洁净度为100级区域浮游菌平均浓度应≤5个/m3,洁净度为10000级区域浮游菌平均浓度应≤100个/m3,洁净度为100000级区域浮游菌平均浓度应≤500个/m3。

表面接触菌及手套菌采样计划:在每次无菌检查实验过程中,应动态跟踪监测表面接触菌及手套菌,以无菌方式将采样所需数目之大豆酪蛋白琼脂培养基(TSA)或其他用户认可并经验证了的培养基平板(或用表面接触性平皿替代)带入洁净室(区),用无菌脱脂棉擦拭实验用器具表面后,将该脱脂棉均匀涂布于采样平板的培养皿表面;实验人员在样品瓶消毒和其他准备工作后,无菌检查关键操作步骤前必须再用消毒剂消毒手套,在无菌检查操作完成时,将双手接触指面涂抹于另一采样平板的培养基表面。将采样平板倒置于30~35℃恒温培养箱中配有48h,取出检查。

对上述采集之沉降菌、浮游菌、表面接触菌及手套菌应进行菌种的确认实验,即将平板上的单个菌落划线接种至大豆酪蛋白琼脂培养基(TSA)平板上进行纯培养,挑选培养物的单个纯菌落进行革兰染色和镜检,观察其染色特性及微生物形态学特征。并做生化实验或使用菌种鉴定系统进一步鉴定该菌种属。相关确认鉴定资料应存档备查,相关菌种应随即保藏。

菌株分析及阳性菌操作实验应在专门的阳性实验室进行,阳性实验室应符合国家Ⅱ级生物安全标准。

2 仪器及用具

2.1 洁净室(区)应准备好盛有消毒用5%甲酚或其他适宜消毒溶液的玻璃缸、乙醇灯、火柴、镊子、75%乙醇棉、碘酒棉及拖鞋等。

2.2 恒温培养箱及可调23~28℃的生化培养箱。

2.3 离心机、显微镜、蒸汽灭菌器、标准pH比色器(0.02%酚磺酞指示液和溴钾酚蓝指示液)、恒温烤箱。

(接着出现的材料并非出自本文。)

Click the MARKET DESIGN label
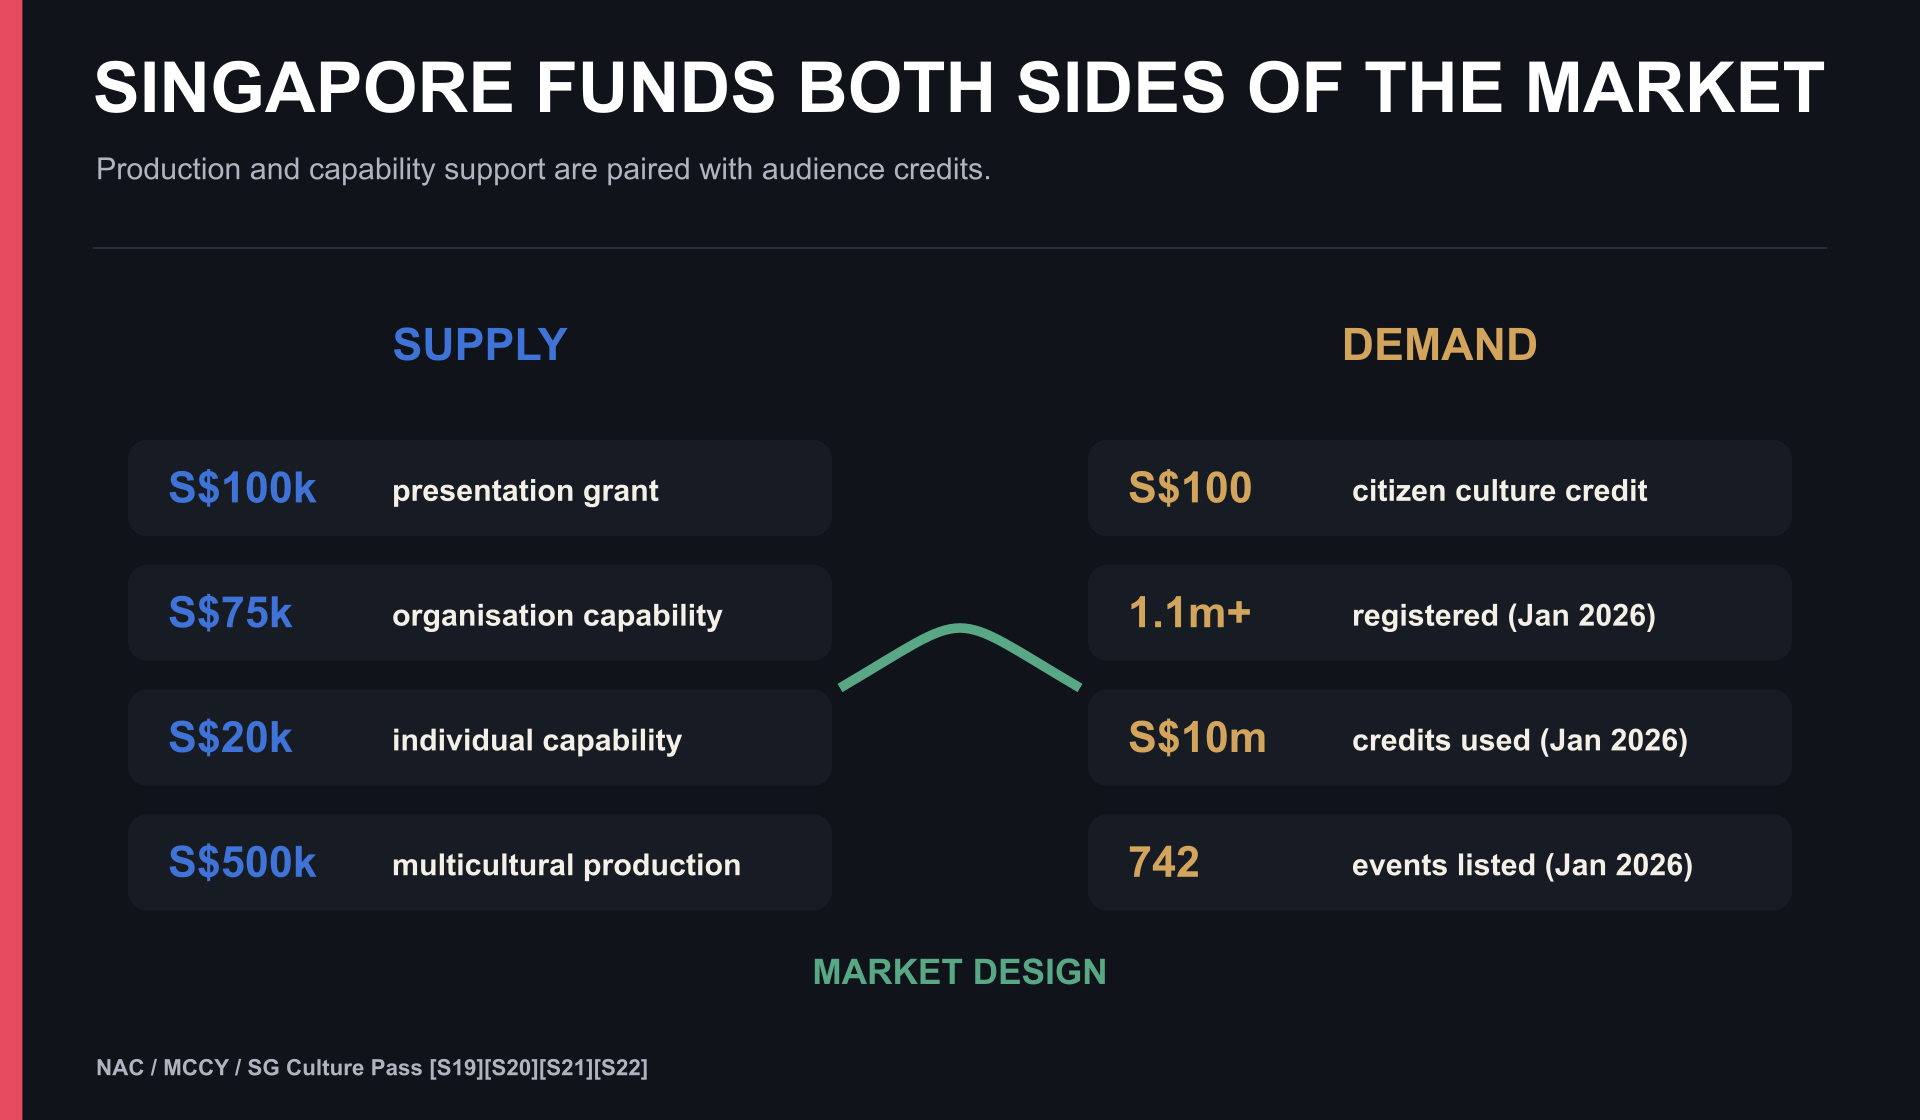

2.4 玻璃器皿试管、量筒、三角瓶、移液管、刻度吸管(1、5、10ml)、注射器(2、5、10ml)、双碟等,用玻璃洗涤剂或清洁液浸泡,水洗3次。如使用过程中与细菌接触,应先灭菌倒出内容物后再清洗,晾干。凡无菌操作过程中所用的器皿,都应用牛皮纸包扎严密,灭菌。移液管、刻度吸管在管口上端内,松松地塞少许原棉,然后放于吸管筒内或牛皮纸袋内,封严,灭菌待用;试管、离心管、三角瓶等在管(瓶)口塞上海棉胶专用塞或纱布棉塞,塞子应塞进管口内2/3处,用牛皮纸将管口(包括塞子)包扎严,灭菌待用;将注射器、针头(9号、11号、12号)配对,检查针头是否畅通后,将注射芯、管和针头分别放在双层纱布(或布)内,包扎严密,置带盖容器(瓷盘或铝制饭盒)内,盖严,用牛皮纸包扎后,灭菌待用。长柄取样匙,放于长的不锈钢长筒内,盖严,干热灭菌待用。手术镊、手术剪洗净、擦干。用双层纱布将1把剪刀与1把镊子间隔包扎在一起,放于带盖的容器(瓷盒或铝制饭盒)内,盖严,用牛皮纸包扎,灭菌(参照附录XV Ⅱ灭菌法)待用。采用蒸汽灭菌的物品取出时切勿立即置冷处,避免因急速冷却,使灭菌物品内蒸汽冷凝造成负压,易染菌,取出后应置恒温培养箱中烘干,待用。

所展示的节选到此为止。